Je lui rétorque que si, mon fils écoute. Oui il est actif, oui il a besoin de s’occuper (j’ai eu envie de dire « mon fils n’est pas une image qu’on pose » mais cela n’a fait que me traverser), mais que pour autant oui, il écoute et qu’il ne faut donc pas s’y fier. Il m’a répondu, gentiment « je n’en ai pas l’impression ». Tout ça, devant le Gnome qui ne lui en déplaise, a les oreilles qui trainent (et qui sur le retour et ce jusqu’au couché, a décidé que ce serait super drôle.. de ne pas nous écouter. Ô joie).
Le Chat a exposé le fait que nous venions pour lui, que cela le perturbait de venir du coup sans lui, et qu’il ne voyait pas très bien où était l’intérêt. Le psy a répondu que nous avions visiblement beaucoup de choses à dire, d’où le 2èm RV, mais donc sans Gnome de toute façon un peu jeune pour une thérapie.
=> Demande et besoin posés, pas d’ajustement de sa part.

Tout au long de ces 25 minutes de séance que nous avons eu, le téléphone a sonné deux ou trois fois (il y a répondu), et il y a du y avoir une dizaine de coups de sonnette.

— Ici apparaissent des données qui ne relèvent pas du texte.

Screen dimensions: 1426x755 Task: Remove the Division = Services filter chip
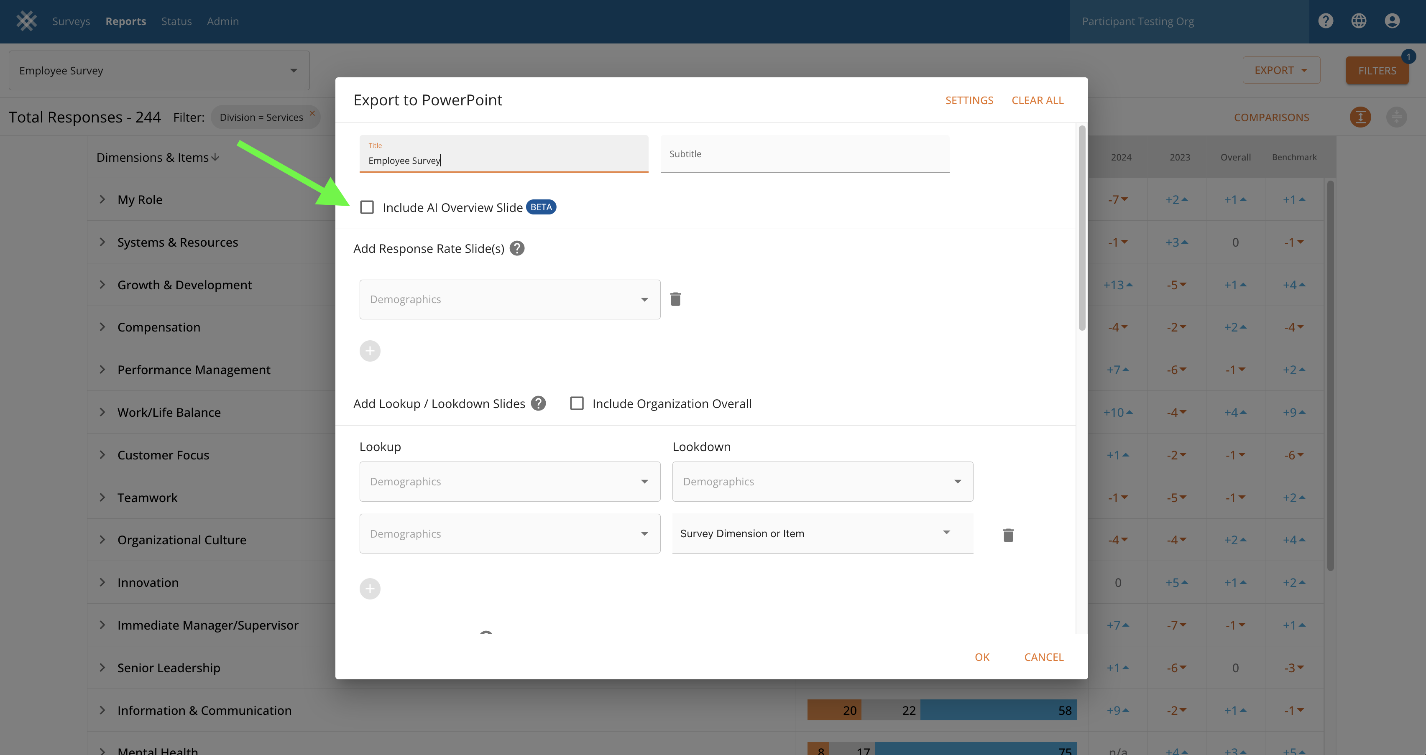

Chaque fois, j’ai perdu le fil de ce que je disais, je n’arrivais pas à me concentrer, j’avais besoin d’aide pour retrouver de quoi je parlais, je l’ai très mal vécu parce que c’était important et que je n’y arrivais pas.

Nous sommes repartis un peu perturbés mais pas très clairs avec nous même, sans aucun recul, avec un rv pour nous, pour dans.. 3 semaines. Trois. Oui on va décommander, il nous fallait juste 10 minutes de recul sur la situation.

Ce soir, j’ai couché mon fils angoissé à l’idée de faire des cauchemars et qui ne voulait pas me laisser quitter la chambre.
Nous sommes venus en demandant de l’aide, et nous avons été lâchés.